The chief concerns to be addressed in the Summit stem partly from the shortcomings of the previous conferences and partly from developments in the security environment. The agendas of the previous Summits have been limited to nuclear security, especially towards reducing the use of HEU for military and civilian purposes. However, in practice, countries have barely touched upon sensitive issues such as reduction in the use of HEU for military materials. This is problematic, considering the fact that 83 per cent of weapons-usable HEU and plutonium is in military materials and only 17 per cent in civilian application.
The threat of nuclear terrorism by non-state actors remains crucial to the nuclear security discourse, with an increasing number of terrorist groups showing interest in acquiring nuclear equipment and know-how. Further, recent reports of stolen nuclear material from Iraq have fuelled fears of radioactive material falling into the hands of the Islamic State (IS). The concern of cyber security is also set to be an important spill-over from the previous Summits, with the exploitation of cyber vulnerabilities becoming an all-pervasive security threat. The Trilateral Initiative signed at the 2014 Summit has the potential to keep the momentum of the Summit operating beyond 2016, and involves implementation of major recommendations of the IAEA for nuclear and radiological security. The 2016 Summit needs to take on the initiative of convincing nuclear-armed states like China, Russia, India and Pakistan to join this enterprise.

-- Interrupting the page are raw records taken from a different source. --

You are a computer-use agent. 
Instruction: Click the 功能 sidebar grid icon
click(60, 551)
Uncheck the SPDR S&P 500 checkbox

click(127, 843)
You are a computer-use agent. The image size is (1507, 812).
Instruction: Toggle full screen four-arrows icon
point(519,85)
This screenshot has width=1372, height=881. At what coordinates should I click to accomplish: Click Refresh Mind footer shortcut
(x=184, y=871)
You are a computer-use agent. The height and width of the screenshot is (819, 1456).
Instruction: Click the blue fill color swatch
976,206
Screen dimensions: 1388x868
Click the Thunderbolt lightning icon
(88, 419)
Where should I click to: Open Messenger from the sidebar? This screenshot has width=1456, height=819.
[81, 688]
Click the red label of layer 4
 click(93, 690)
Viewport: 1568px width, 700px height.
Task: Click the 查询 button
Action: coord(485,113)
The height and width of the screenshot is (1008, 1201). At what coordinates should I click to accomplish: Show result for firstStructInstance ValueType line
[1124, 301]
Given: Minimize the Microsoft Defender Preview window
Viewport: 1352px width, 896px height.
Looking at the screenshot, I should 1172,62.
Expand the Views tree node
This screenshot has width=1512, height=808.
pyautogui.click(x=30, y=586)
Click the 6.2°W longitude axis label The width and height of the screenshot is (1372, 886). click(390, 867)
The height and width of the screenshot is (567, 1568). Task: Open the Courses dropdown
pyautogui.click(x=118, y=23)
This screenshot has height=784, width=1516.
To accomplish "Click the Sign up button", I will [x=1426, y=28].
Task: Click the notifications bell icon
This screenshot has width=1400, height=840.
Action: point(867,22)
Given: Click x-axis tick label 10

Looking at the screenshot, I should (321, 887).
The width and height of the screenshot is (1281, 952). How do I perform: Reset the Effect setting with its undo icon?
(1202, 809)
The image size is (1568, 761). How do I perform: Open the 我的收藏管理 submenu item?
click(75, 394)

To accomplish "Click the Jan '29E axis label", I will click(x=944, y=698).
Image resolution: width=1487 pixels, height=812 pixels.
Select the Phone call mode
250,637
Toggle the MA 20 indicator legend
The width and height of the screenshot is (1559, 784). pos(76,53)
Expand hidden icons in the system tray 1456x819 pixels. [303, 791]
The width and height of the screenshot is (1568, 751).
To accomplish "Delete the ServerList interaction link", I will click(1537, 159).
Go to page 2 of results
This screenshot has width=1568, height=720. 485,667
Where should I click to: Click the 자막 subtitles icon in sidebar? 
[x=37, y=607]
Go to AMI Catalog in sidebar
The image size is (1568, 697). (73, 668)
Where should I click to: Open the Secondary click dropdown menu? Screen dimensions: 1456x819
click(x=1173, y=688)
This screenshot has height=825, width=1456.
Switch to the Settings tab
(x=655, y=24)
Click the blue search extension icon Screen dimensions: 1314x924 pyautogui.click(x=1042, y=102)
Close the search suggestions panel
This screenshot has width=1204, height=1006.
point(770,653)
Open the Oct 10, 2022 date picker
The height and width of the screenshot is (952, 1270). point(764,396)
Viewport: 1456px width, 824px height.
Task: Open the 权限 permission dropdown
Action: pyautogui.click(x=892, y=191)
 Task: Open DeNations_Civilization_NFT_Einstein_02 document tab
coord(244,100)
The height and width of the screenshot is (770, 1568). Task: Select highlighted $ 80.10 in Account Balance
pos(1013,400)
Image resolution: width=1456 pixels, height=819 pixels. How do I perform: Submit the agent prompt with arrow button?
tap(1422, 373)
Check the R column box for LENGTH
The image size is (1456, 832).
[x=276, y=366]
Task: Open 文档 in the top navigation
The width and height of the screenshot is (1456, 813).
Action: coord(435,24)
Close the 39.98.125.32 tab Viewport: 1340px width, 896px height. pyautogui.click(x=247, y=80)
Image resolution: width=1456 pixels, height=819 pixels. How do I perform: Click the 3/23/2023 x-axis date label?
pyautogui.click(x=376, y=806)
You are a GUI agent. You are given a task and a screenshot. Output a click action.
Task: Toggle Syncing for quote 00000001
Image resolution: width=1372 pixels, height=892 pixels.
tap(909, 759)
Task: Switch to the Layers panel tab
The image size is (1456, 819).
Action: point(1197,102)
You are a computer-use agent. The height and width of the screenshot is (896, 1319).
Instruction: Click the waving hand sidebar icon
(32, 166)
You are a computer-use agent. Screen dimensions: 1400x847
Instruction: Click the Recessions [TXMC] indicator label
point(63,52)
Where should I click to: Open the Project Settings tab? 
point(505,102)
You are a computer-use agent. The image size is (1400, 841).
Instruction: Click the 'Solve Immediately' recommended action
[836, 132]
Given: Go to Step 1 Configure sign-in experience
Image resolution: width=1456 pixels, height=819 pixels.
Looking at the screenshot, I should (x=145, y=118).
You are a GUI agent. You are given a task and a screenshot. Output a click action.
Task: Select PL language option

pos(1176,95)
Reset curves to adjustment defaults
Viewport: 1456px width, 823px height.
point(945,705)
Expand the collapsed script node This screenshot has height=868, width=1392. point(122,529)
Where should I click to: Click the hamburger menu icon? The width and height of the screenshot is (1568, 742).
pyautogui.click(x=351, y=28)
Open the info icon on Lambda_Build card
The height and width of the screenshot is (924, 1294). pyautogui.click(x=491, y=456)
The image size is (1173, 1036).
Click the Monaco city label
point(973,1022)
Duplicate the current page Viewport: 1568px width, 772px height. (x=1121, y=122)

Russia’s Absence: A Dent to the Summit’s Credibility?
Russia’s absence needs to be evaluated with regard to its diplomatic clout in nuclear security affairs. Since the Cold War, Russia has been an important actor in securing fissile materials and combating the threat of nuclear terrorism. One of Moscow’s greatest contributions in this regard has been the pledge to remove all HEU from Ukraine by 2012. Although Putin’s discontent over the US’ attitude towards the Crimean crisis marked his absence from The Hague Summit, Russia’s participation was instrumental in the advances made there. Thirty five nations agreed to integrate international security guidelines into their national legislations. The combined pressure of US and Russia has been critical in introducing a sense of urgency and commitment to the nuclear security issue. Russia's non-participation must be seen in the larger context of souring US-Russia relations. With differences in Ukraine and Syria continuing to offset ties, this marks a watershed in their relationship.
In light of the goals to be achieved, the absence of a key international player like Russia would be detrimental to the sanctity of the conference itself. The input of one of the five formally recognised nuclear powers is crucial to the realisation of farsighted goals, and Russia’s absence could mean a number of things as far as their implementation is concerned. Russia’s dispensability of the conference might encourage countries to take the Summit lightly and remain rigid towards compromises. The climate of skepticism is detrimental to the expansion of goals and confrontation of contentious issues that the Summit needs. Russia is estimated to hold the world's second largest stock of civilian HEU, after the US. Moscow operates over fifty research reactors, pulsed reactors and critical assemblies using HEU, as well as five HEU-fueled icebreakers. Russia’s absence sends a message of its lack of prioritisation of nuclear issues to the global community and sets an uncomfortable precedent for future conferences.
Although non-participation in the Summit does not signal an end to US-Russia collaboration on nuclear security issues and does not rule out useful steps taken by other nations, it could well lead to a break in the momentum initiated by the Summits. The Summit processes were able to engage governments, industry and the academic community and have been important for capacity-building. Russia’s attitude towards the upcoming Summit however, places this sense of immediacy in jeopardy. Nuclear cooperation should not be seen as a bargaining chip, falling to the whims of political sentiments.